Je crois que les travaux de recherche doivent transformer les communautés qu’ils servent, mais aussi les chercheuses et les chercheurs. Comme Shawn Wilson, qui est une personne crie d'Opaskwayak du nord du Manitoba, l’a si bien dit dans son livre Research is Ceremony : « Si la recherche ne vous change pas comme personne, alors vous l’avez mal faite. » Tous les projets auxquels j’ai participé, que ce soit à titre de partenaire de recherche du Réseau BRILLEnfant ou de chercheuse en devenir, m’ont profondément changée. Ces expériences ont contribué à ce que je défende les intérêts des familles et des jeunes aux prises avec des troubles neurodéveloppementaux et m’ont poussée à réinventer la façon dont les travaux de recherche, les politiques et les pratiques peuvent servir les communautés avec amour radical, empathie et intégrité.
Au centre de mon travail, on trouve mon engagement à l’égard de l’amour radical. J’espère qu’un jour, la société n’aura plus besoin que les personnes en situation de handicap et les personnes ayant reçu des diagnostics de maladie mentale prouvent qu’elles ont de la valeur. Elles seront plutôt acceptées pour leur authenticité et ne se heurteront plus aux obstacles dressés par des recherches, des lignes directrices cliniques, des politiques et des lois discriminatoires.
Appel à l’action
Voici des gestes que nous pouvons toutes et tous poser pour que le monde soit plus inclusif :
Favorisez l’inclusion en aimant véritablement.
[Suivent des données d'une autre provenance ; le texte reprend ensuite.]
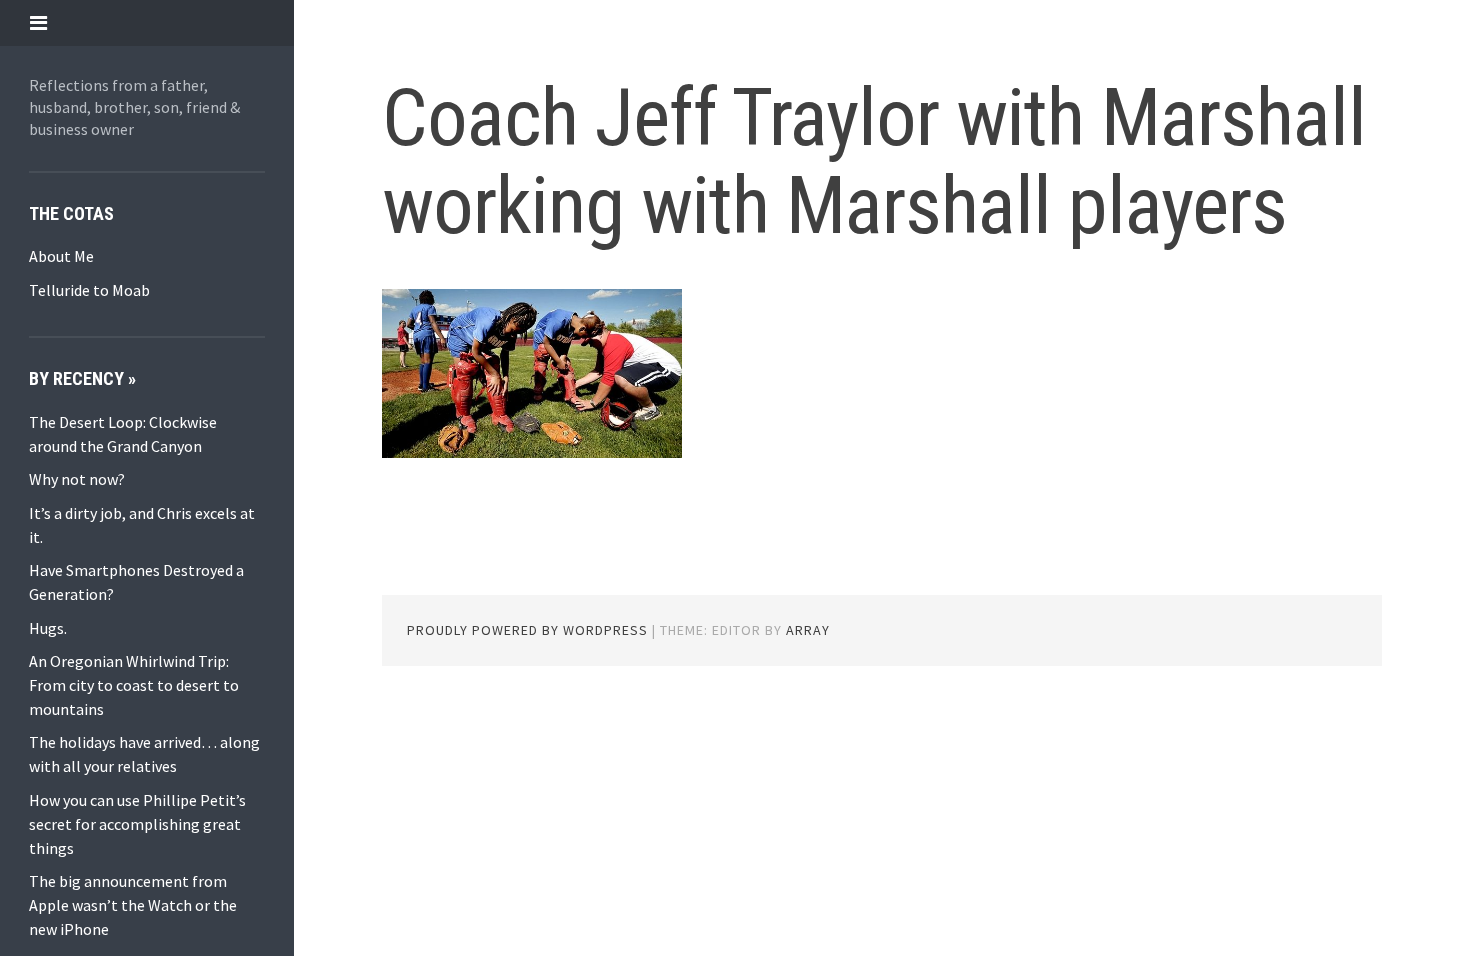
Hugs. (48, 628)
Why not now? (77, 479)
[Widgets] (38, 22)
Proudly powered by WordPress (527, 630)
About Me (61, 256)
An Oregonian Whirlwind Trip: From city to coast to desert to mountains (134, 685)
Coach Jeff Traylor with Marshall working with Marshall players (874, 162)
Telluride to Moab (89, 290)
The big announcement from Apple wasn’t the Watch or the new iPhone (133, 905)
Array (808, 630)
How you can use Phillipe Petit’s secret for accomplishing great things (137, 824)
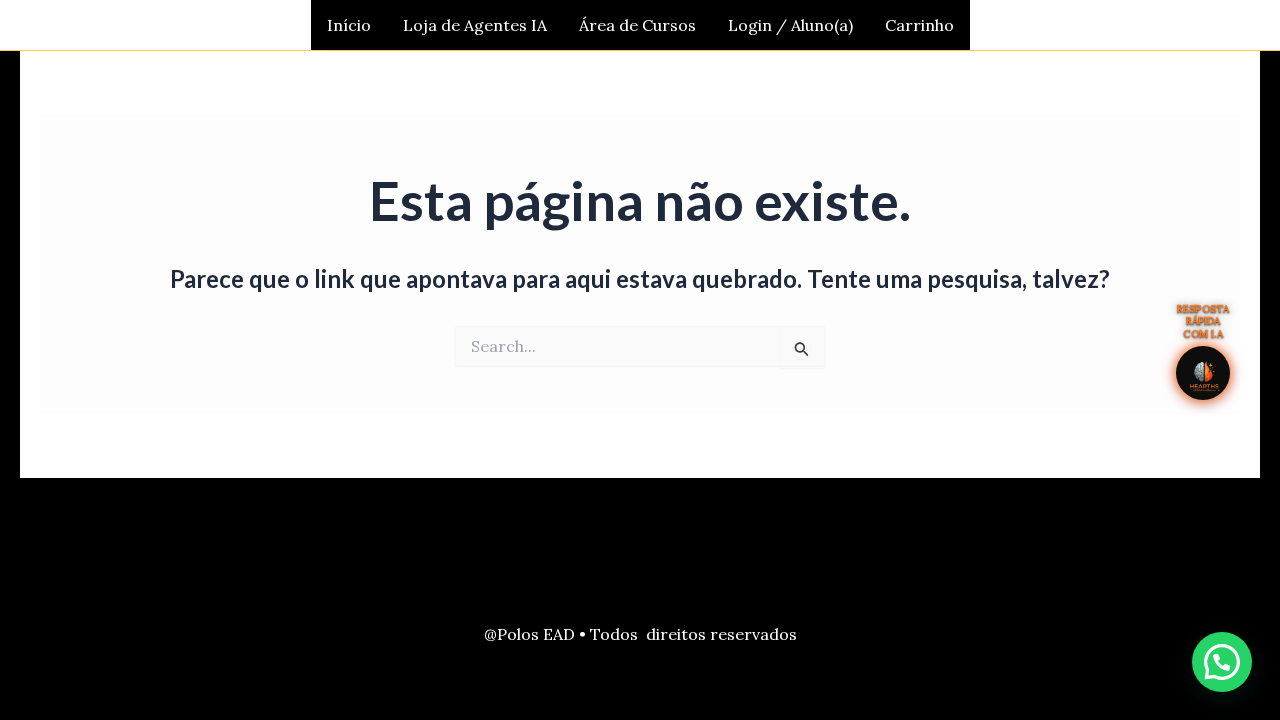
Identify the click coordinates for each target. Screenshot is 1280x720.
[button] (1222, 662)
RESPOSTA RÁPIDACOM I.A (1203, 321)
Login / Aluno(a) (790, 25)
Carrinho (919, 25)
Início (349, 25)
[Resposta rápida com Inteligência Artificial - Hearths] (1203, 373)
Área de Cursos (637, 25)
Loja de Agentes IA (475, 25)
Gérez les mesures d’adaptation et d’accessibilité en ouvrant votre cœur.
Prenez l’engagement d’apprendre de façon continue. Soyez disposée ou disposé à oublier la désinformation préjudiciable que vous avez apprise et accueillez de nouvelles vérités, même si elles sont parfois déplaisantes.
Évitez les suppositions. Reconnaissez que les diagnostics varient grandement et qu’il n’y a pas d’approche universelle pour comprendre ou aider les personnes.
Assumez votre responsabilité. Reconnaissez vos erreurs, tirez-en des leçons et engagez-vous à évoluer ensemble.
Respectez l’autonomie et la dignité des personnes ayant des diagnostics de santé mentale. Elles peuvent vivre des vies enrichissantes et apporter des contributions variées qui ont un sens dans une société qui respecte leur autonomie et leur dignité, et qui met un terme à la stigmatisation.
Défendez les pratiques antidiscriminatoires. Élaborez des travaux de recherche, des politiques et des lignes directrices cliniques qui placent en leur centre la voix des personnes ayant de l’expérience vécue et qui font activement participer ces personnes.
Je vous invite à réfléchir à la façon dont vous pouvez contribuer à la création d’un monde où l’inclusion, l’équité et l’amour radical ne sont pas des idéaux, mais bien des pratiques quotidiennes. Ensemble, nous pouvons réinventer une société où tout le monde peut vivre de manière authentique et apporter des contributions qui ont un sens.